Buenas tengo instalada gentoo 1.4rc1 e intento arrancar un programa y me pide el libstdc++-libc6.2-2.so.3 

./nwserver: error while loading shared libraries: libstdc++-libc6.2-2.so.3: cannot open shared object fil

rectory

He mirado a ver si las tenia y no tengo en este momento 

/usr/lib/libstdc++-libc6.1-1.so.2

He intentado compilar gcc3.2 a ver si lo arreglaba he probado con el gcc-3.2-r4.ebuild y sigue sin solucionarse, el gcc-3.2-r5.ebuild no me lo compila por el ebuild.

Sabe alguien como puedo instalar libstdc++-libc6.2-2.so.3

Agradeceria que me ayudaseis

----------

## tirantloblanc

Si no me equivoco viene con el paquete lib-compat:

# emerge lib-compatLast edited by tirantloblanc on Wed Nov 13, 2002 11:16 pm; edited 1 time in total

----------

## HawkMoon

Lo he probado y aunque parece que esta solo esta

>>> /usr/lib/libstdc++-libc6.1-1.so.2

no esta libstdc++-libc6.2-2.so.3 , he mirado si habia mas ebuilds de lib-compat y no.

Gracias de todas formas tirantloblanc

----------

## tirantloblanc

haz un:

```

# ln -s /usr/lib/libstdc++-libc6.1-1.so.2  /usr/lib/libstdc++-libc6.2-2.so.3

```

----------

## leonardop

¿Que programa es el que estas tratando de ejecutar? ¿Es un paquete soportado por Gentoo o lo instalaste manualmente?
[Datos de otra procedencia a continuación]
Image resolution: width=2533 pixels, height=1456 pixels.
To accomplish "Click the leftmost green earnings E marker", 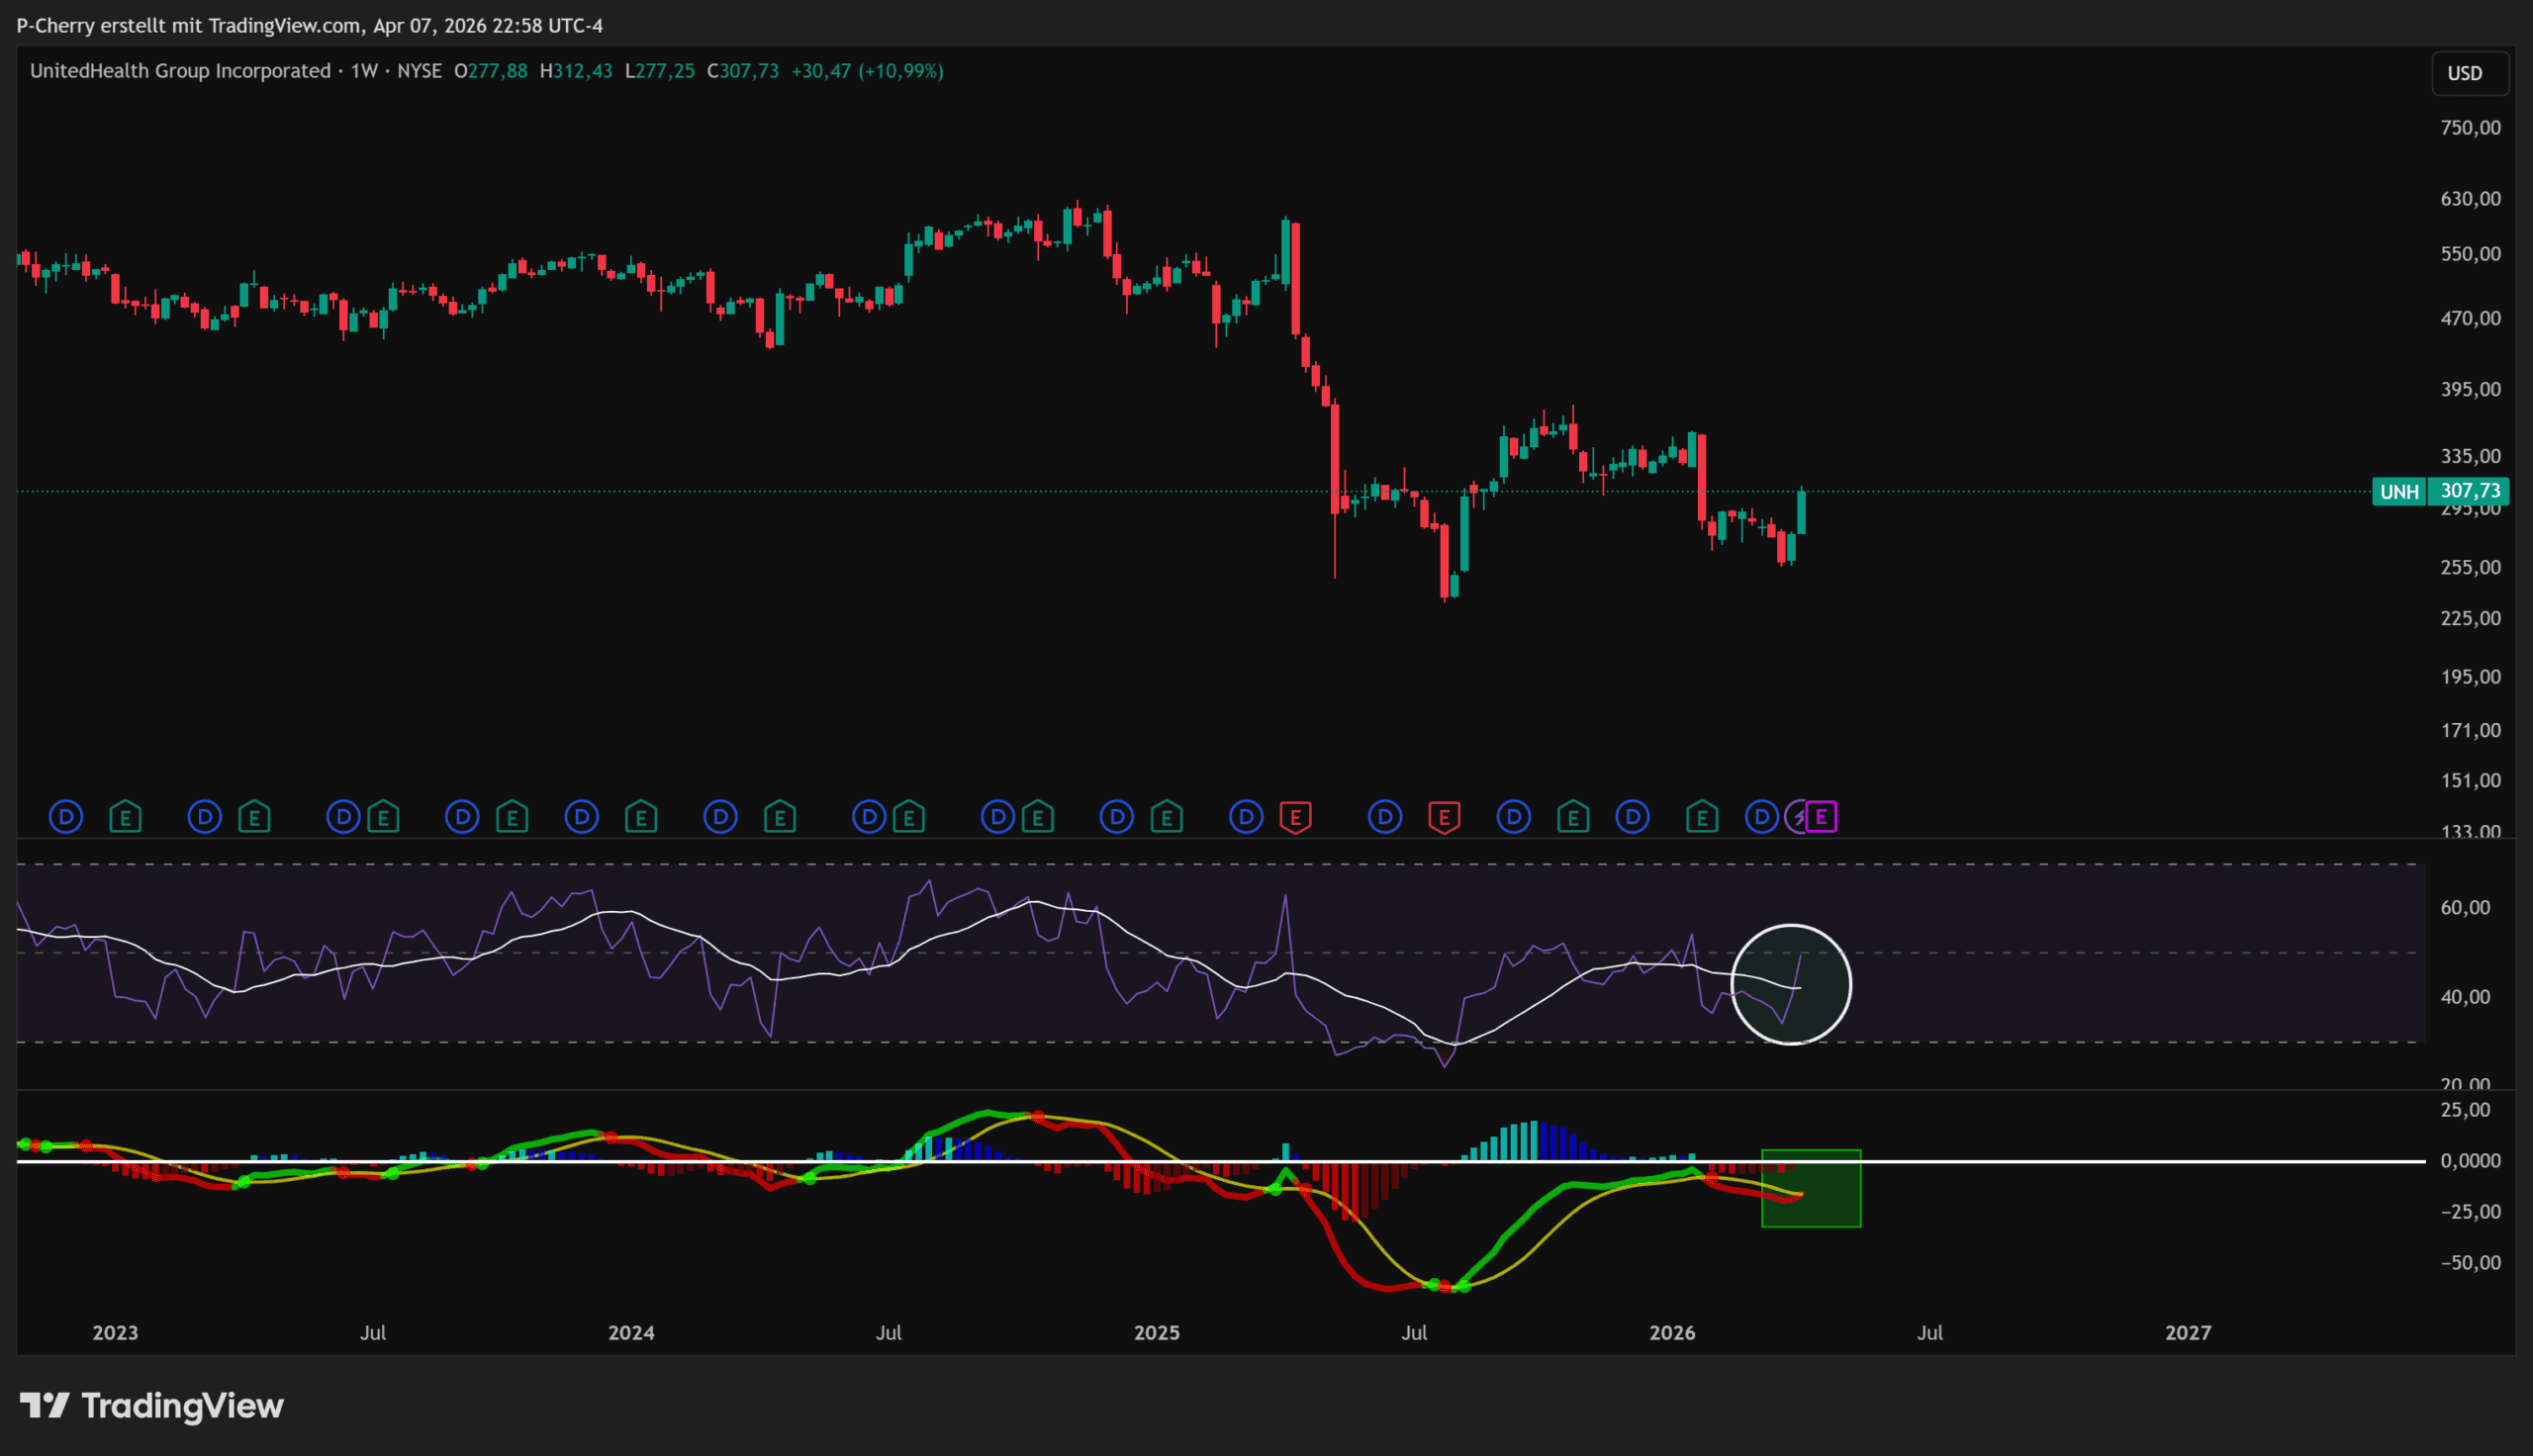I will click(x=125, y=817).
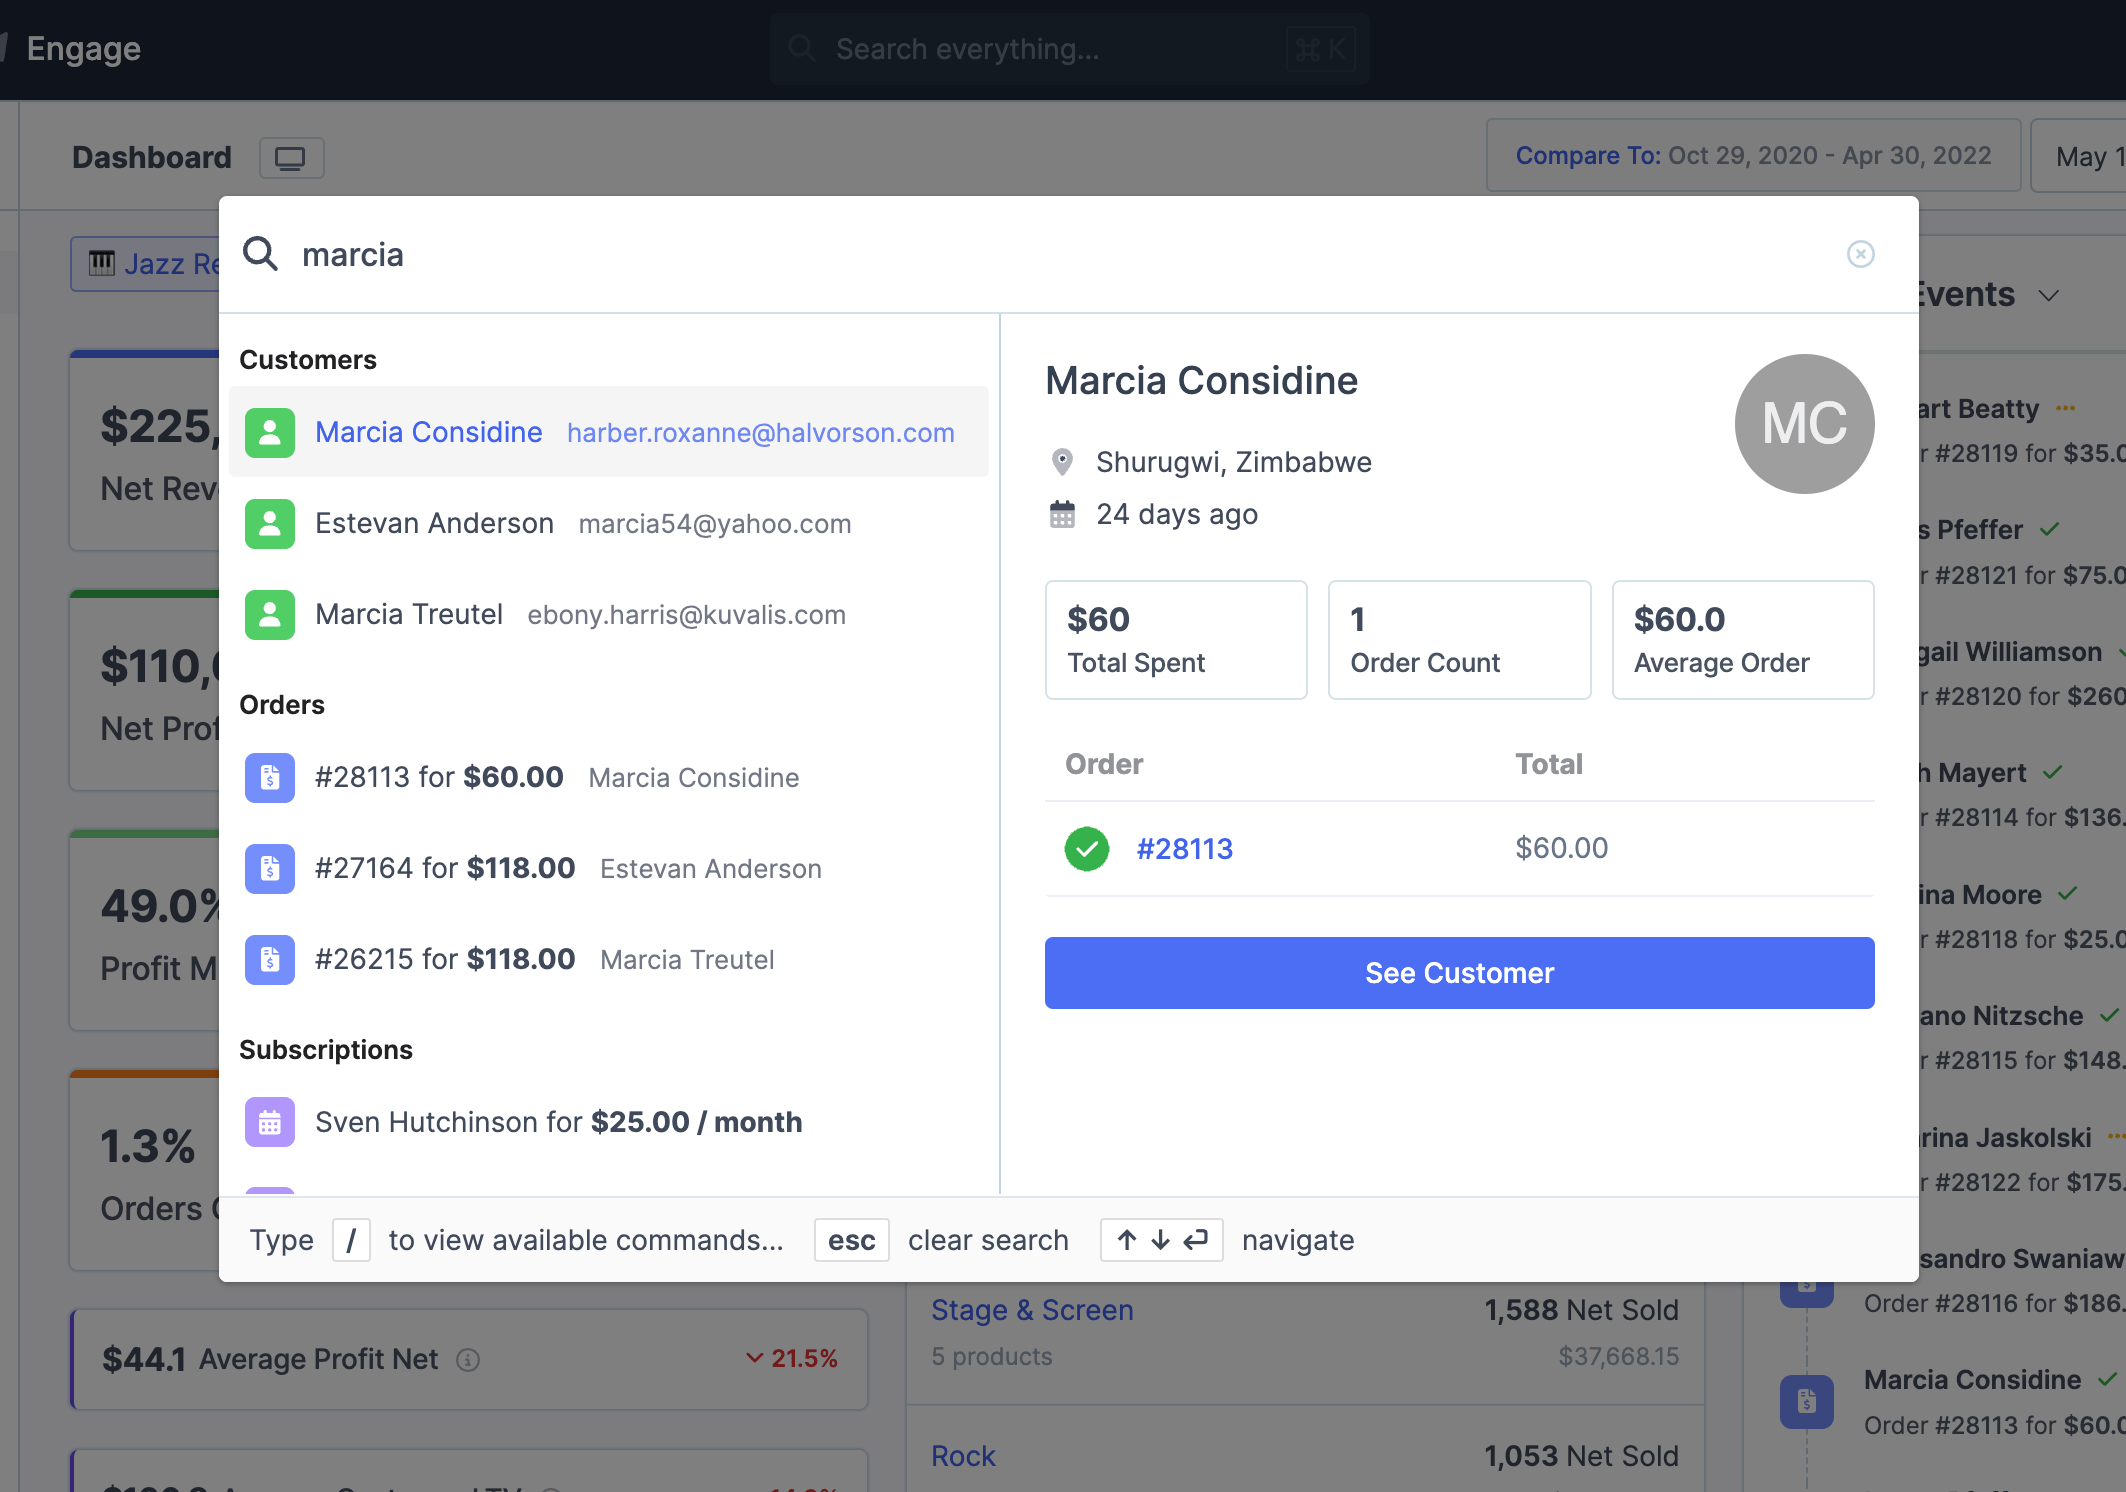This screenshot has width=2126, height=1492.
Task: Click the MC avatar circle
Action: pyautogui.click(x=1804, y=423)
Si es un paquete para el que existe un ebuild en el arbol Portage de Gentoo, puede que sea un bug, en cuyo caso podrias reportarlo en la base de datos de bugs de Gentoo.

----------

## HawkMoon

Es un servidor de neverwinter y con lo de tirant lo blanc lo he solucionado.

Gracias a todos

----------